▸ Exercise aim: The pictures stay out. Please retype every line below exactly.

▸ Entries supplied:
+---+

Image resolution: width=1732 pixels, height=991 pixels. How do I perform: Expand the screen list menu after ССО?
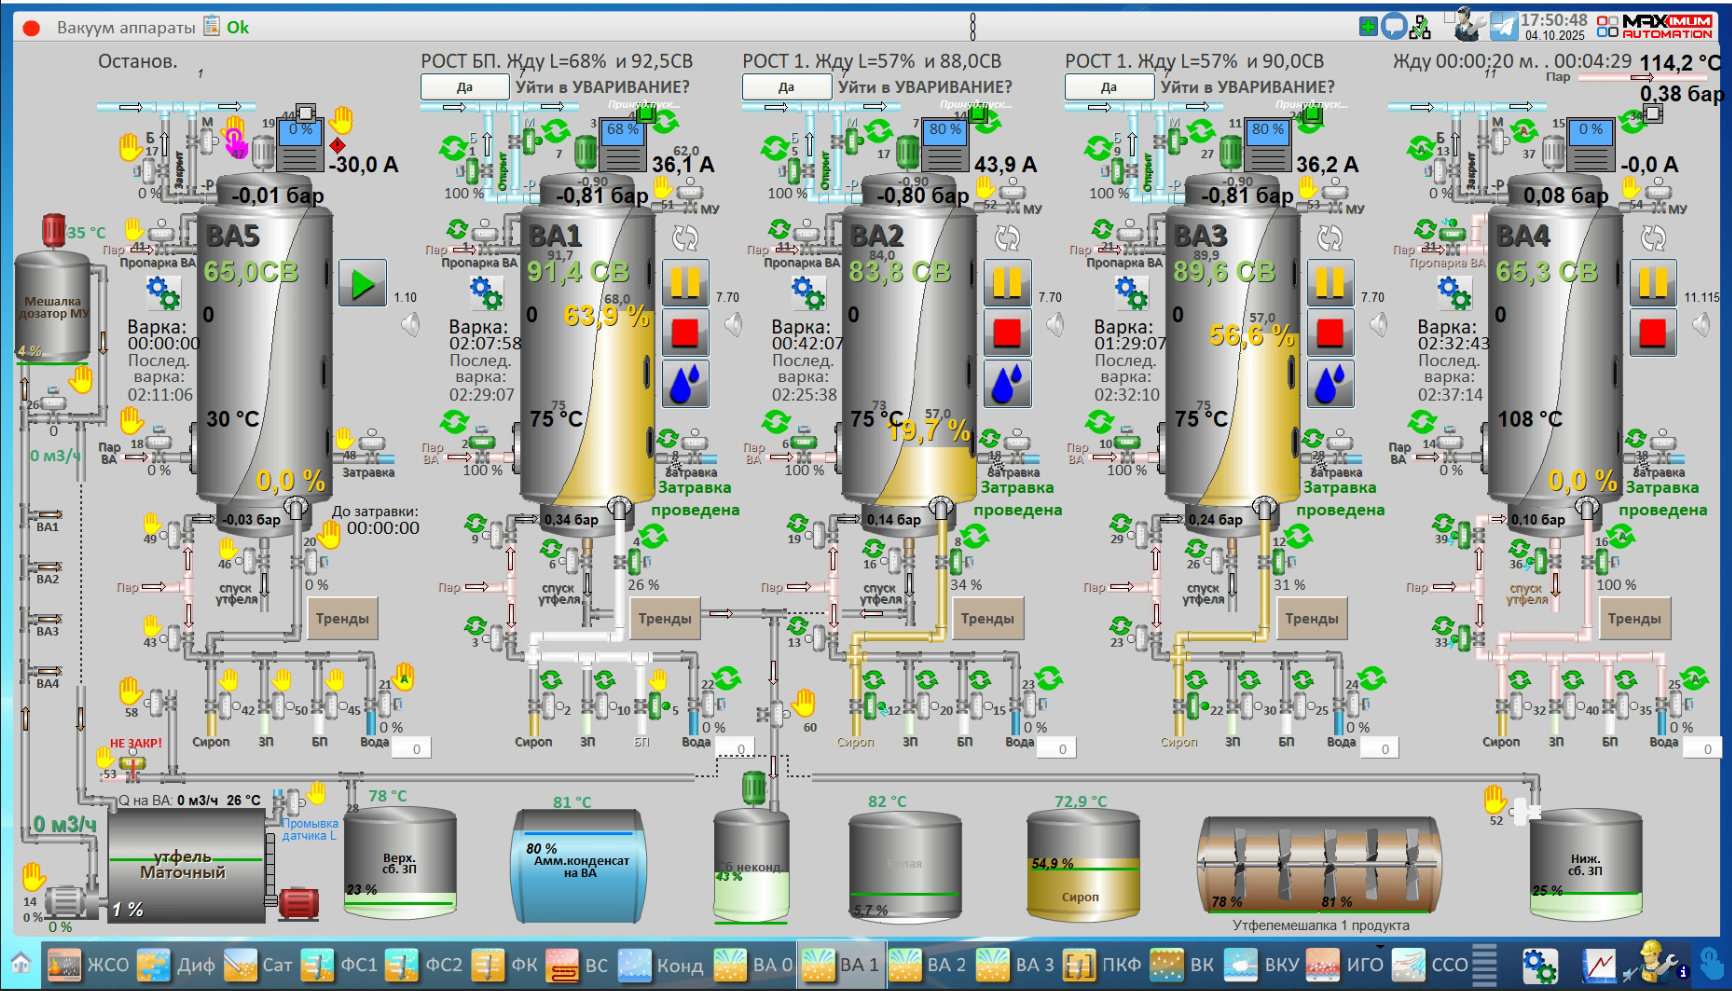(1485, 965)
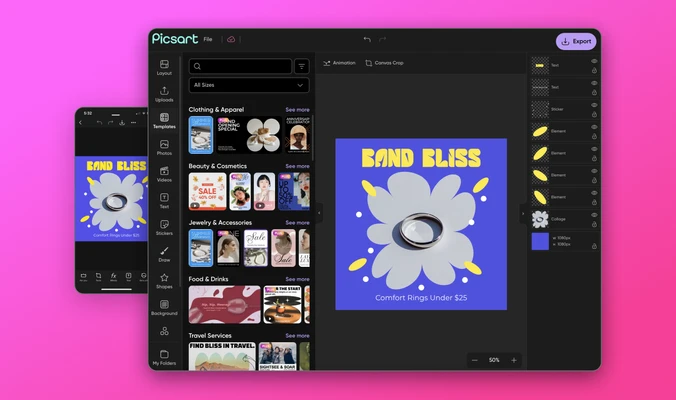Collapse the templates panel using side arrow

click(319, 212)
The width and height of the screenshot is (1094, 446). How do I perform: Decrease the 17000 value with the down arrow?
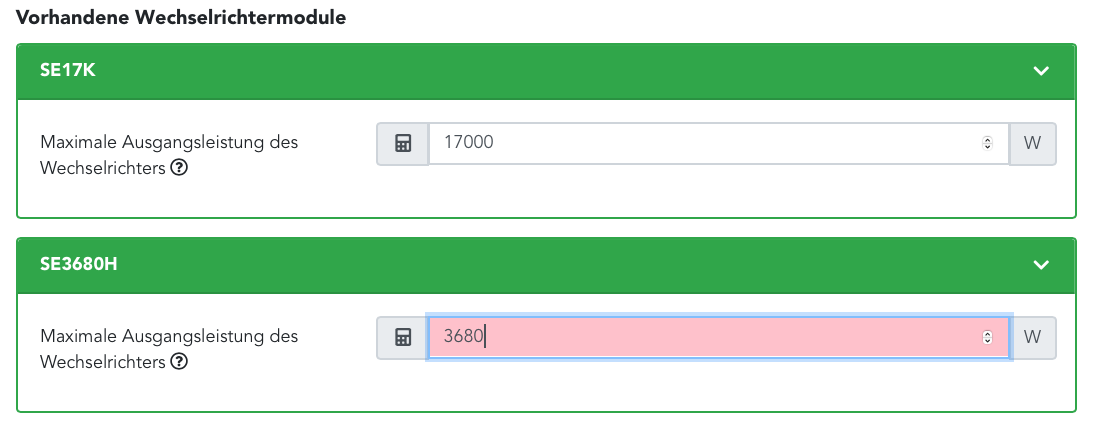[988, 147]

+---+

▸ Expected answer:
Image resolution: width=1732 pixels, height=991 pixels. How do I perform: Expand the screen list menu after ССО?
(1485, 965)
Collapse the templates panel using side arrow

click(319, 212)
The width and height of the screenshot is (1094, 446). How do I perform: Decrease the 17000 value with the down arrow?
[988, 147]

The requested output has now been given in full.